### DIRECTIONS
Provide again, from the entries below, every line from the one containing "Open the Display units (표시 단위) dropdown" through the one containing "The image size is (1456, 821).", exactly as written, and no other line.

### INPUT DATA
______________________________

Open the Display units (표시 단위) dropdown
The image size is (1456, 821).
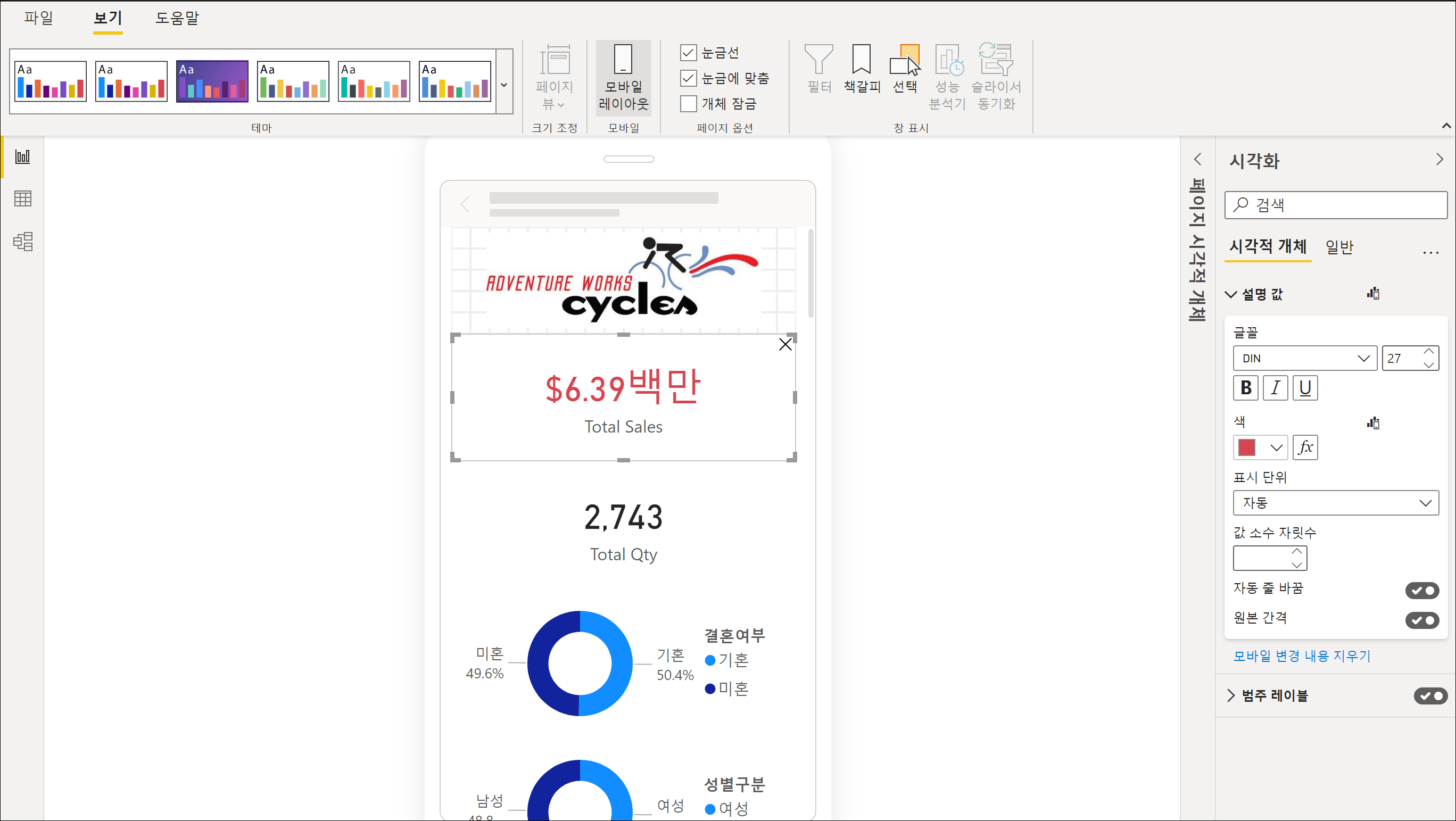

______________________________

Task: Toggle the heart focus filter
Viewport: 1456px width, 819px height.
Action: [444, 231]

______________________________

### COMPLETED TASK
Open the Display units (표시 단위) dropdown
The image size is (1456, 821).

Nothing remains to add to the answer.